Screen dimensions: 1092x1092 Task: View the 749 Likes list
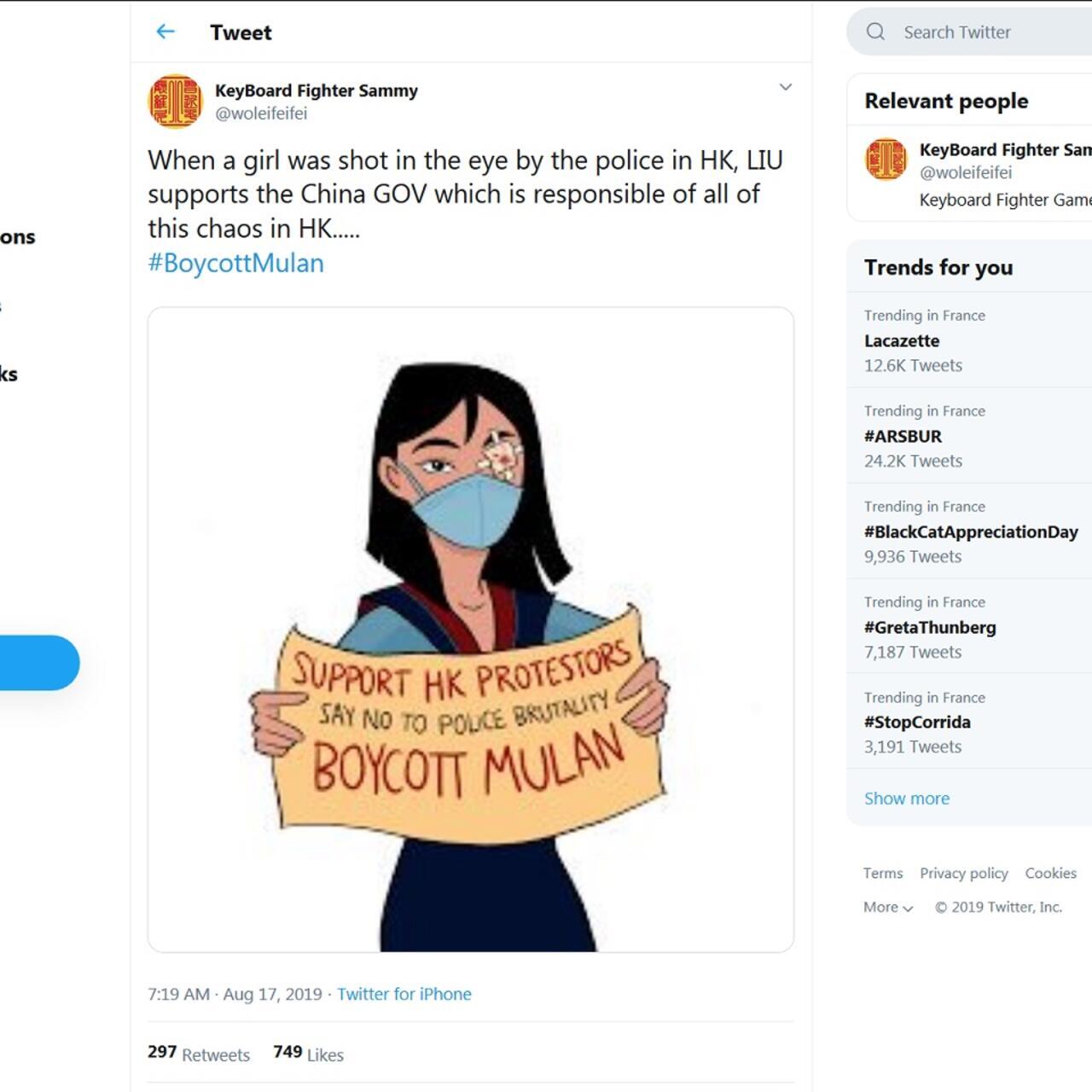[x=308, y=1054]
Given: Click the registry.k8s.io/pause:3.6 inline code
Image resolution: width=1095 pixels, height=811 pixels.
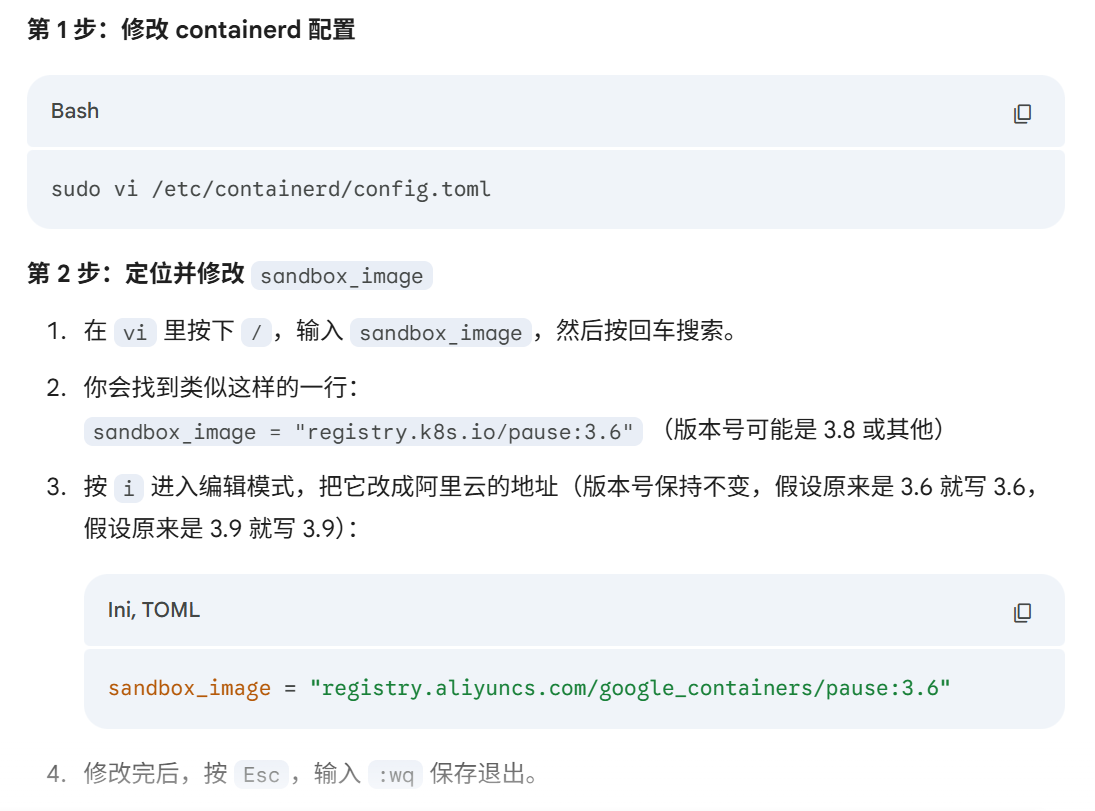Looking at the screenshot, I should point(364,432).
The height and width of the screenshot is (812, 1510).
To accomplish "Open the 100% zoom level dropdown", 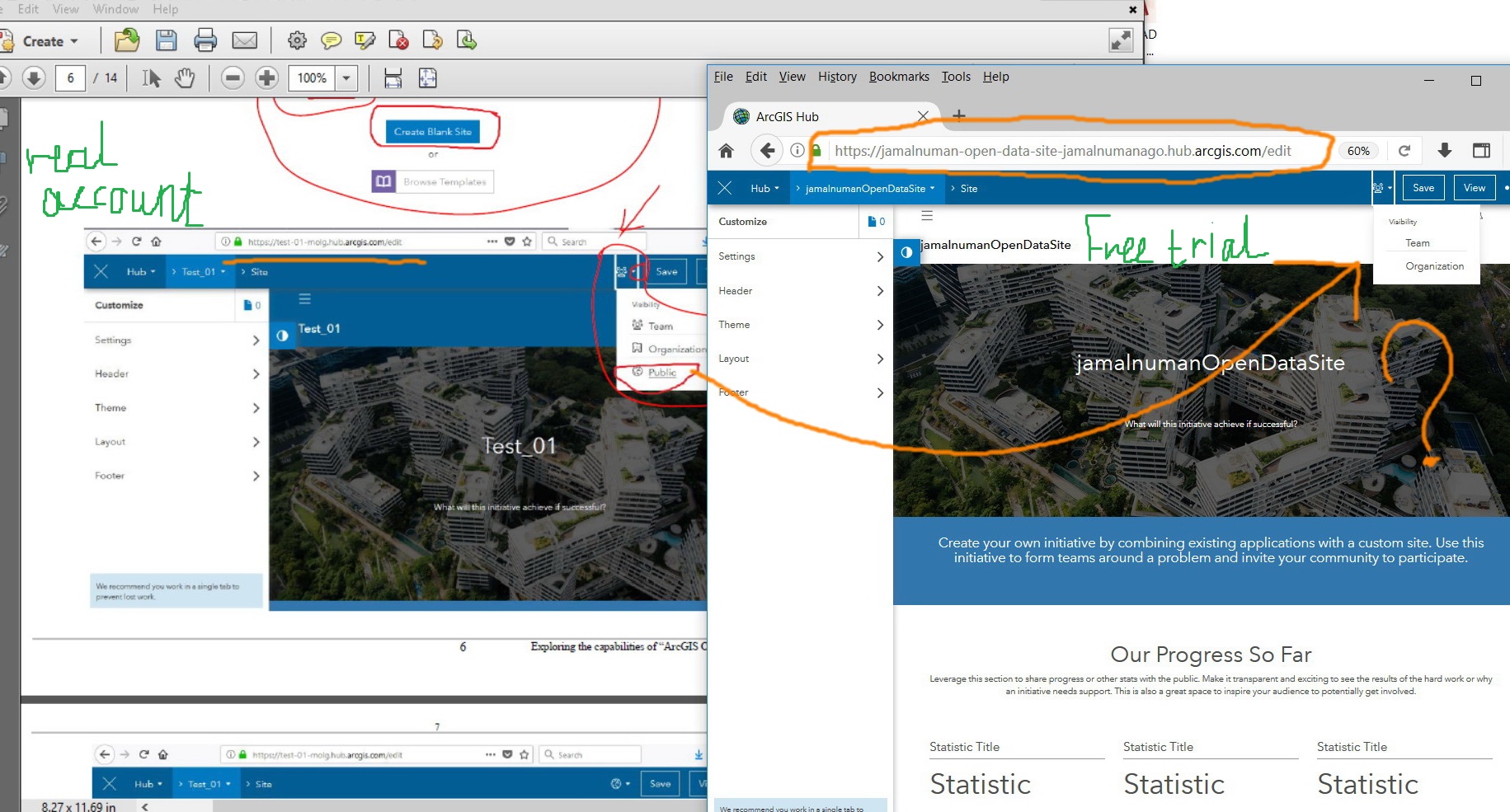I will point(346,78).
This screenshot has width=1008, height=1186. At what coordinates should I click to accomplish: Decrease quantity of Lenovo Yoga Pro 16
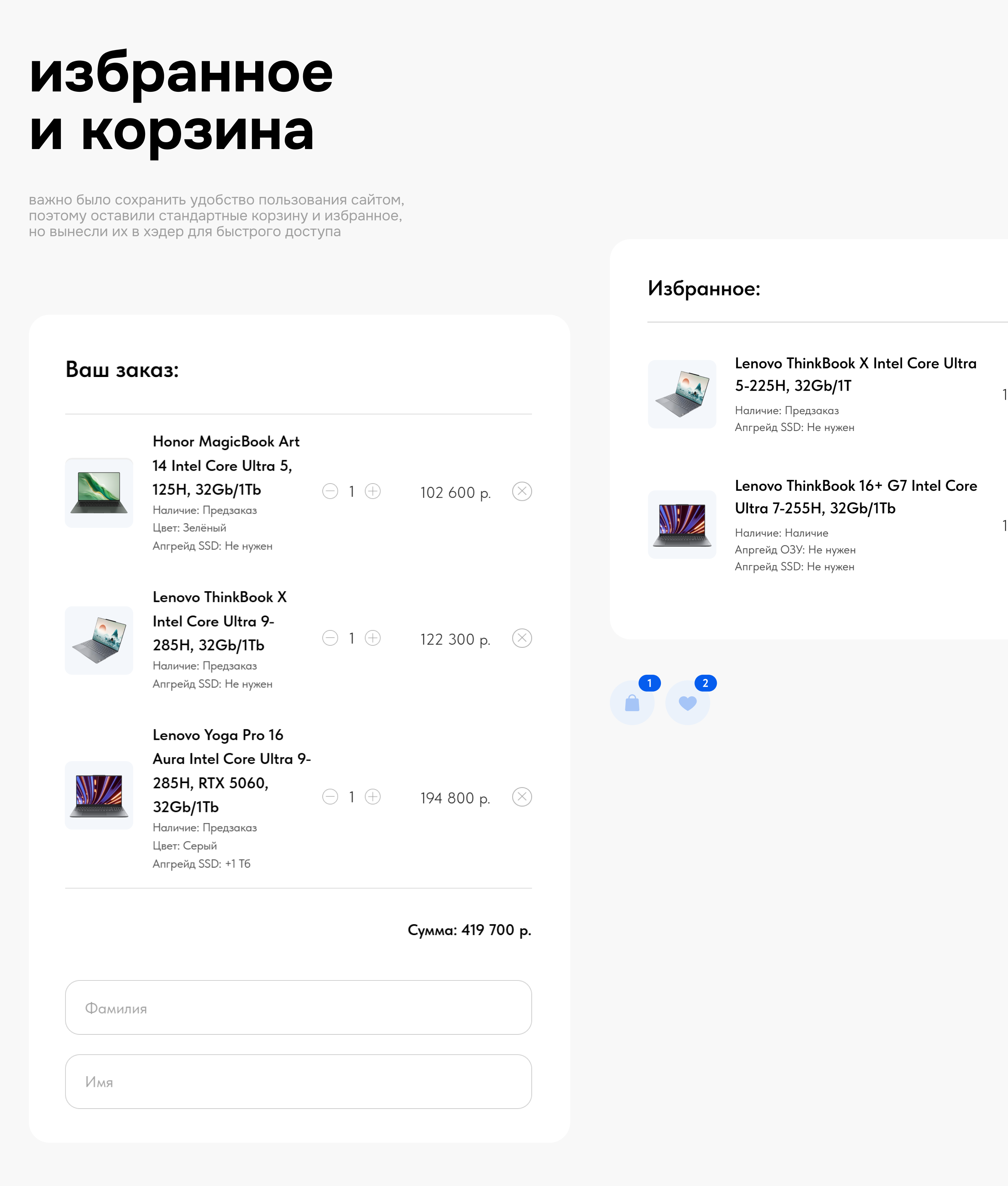(330, 796)
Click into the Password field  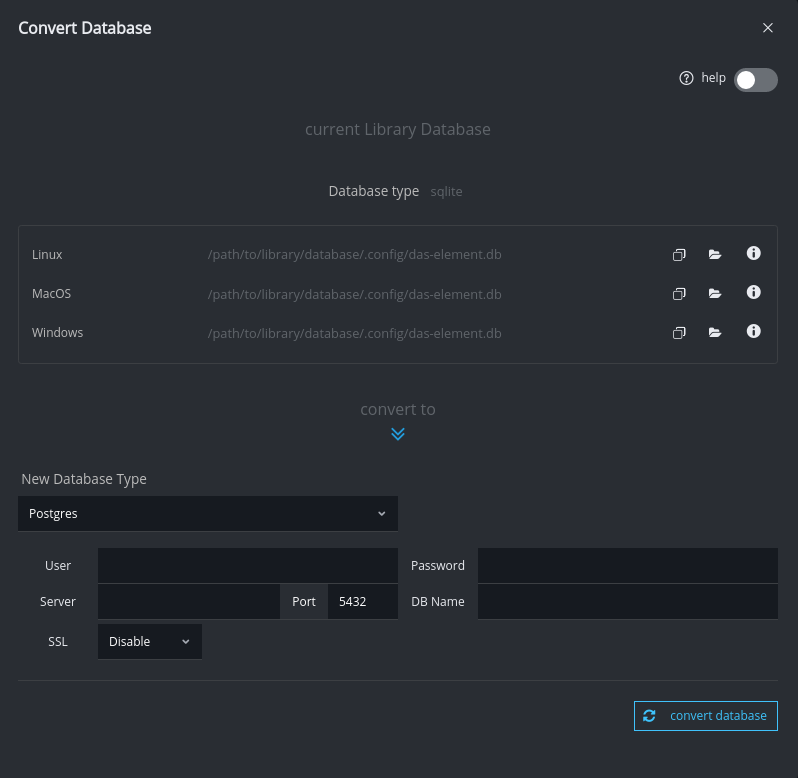click(x=627, y=565)
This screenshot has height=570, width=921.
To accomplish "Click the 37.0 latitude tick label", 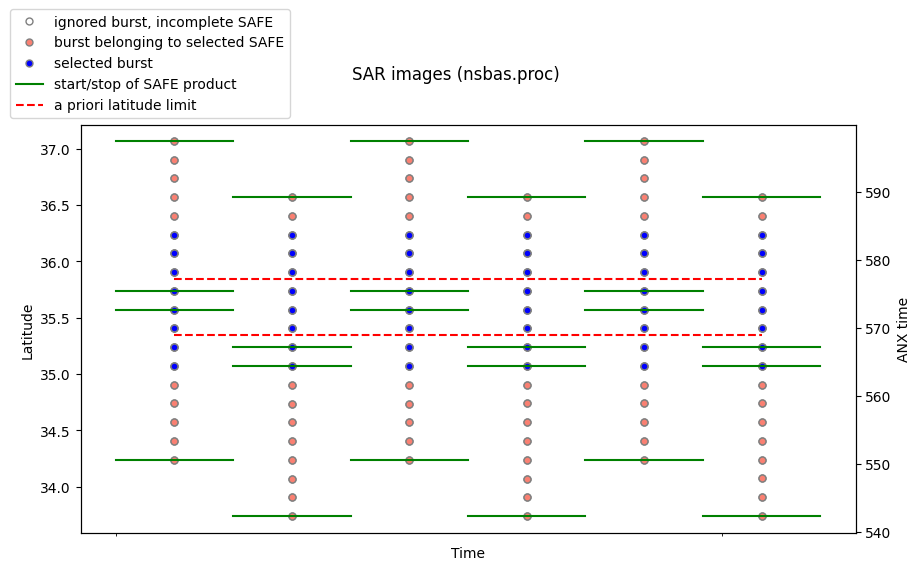I will tap(55, 150).
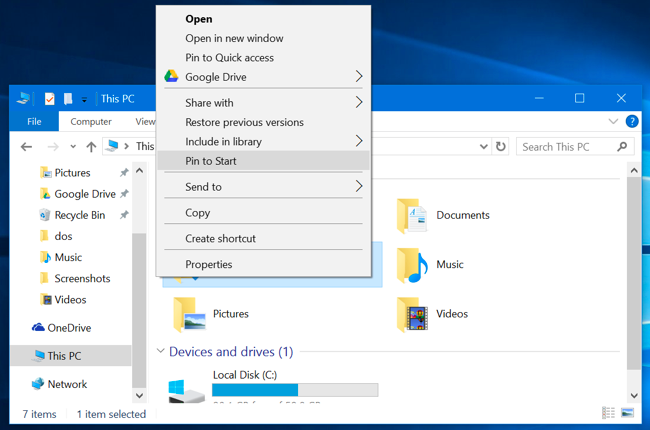Open the Local Disk (C:) drive icon
Screen dimensions: 650x430
(x=186, y=391)
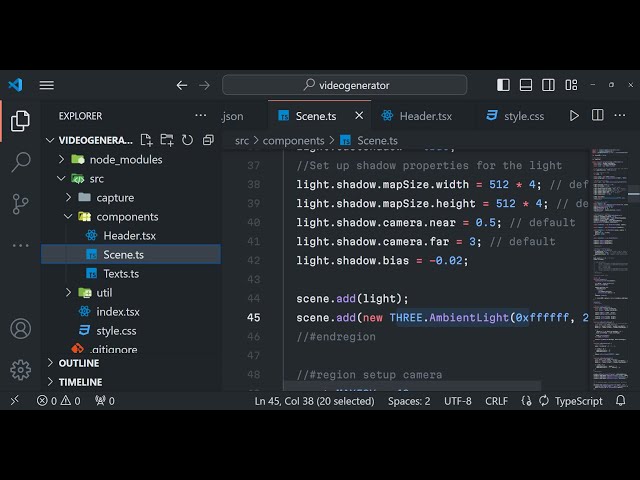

****************

GOAL OF THE EXERCISE:
Could you repeat exactly the lines from the first one of the records above through the line containing "The height and", leaving out any pictures?

WRITTEN SOLUTION:
Screen dimensions: 1092x1092 Task: View the 749 Likes list
[x=308, y=1054]
Given: Click the registry.k8s.io/pause:3.6 inline code
Image resolution: width=1095 pixels, height=811 pixels.
Looking at the screenshot, I should point(364,432).
The height and width of the screenshot is (812, 1510).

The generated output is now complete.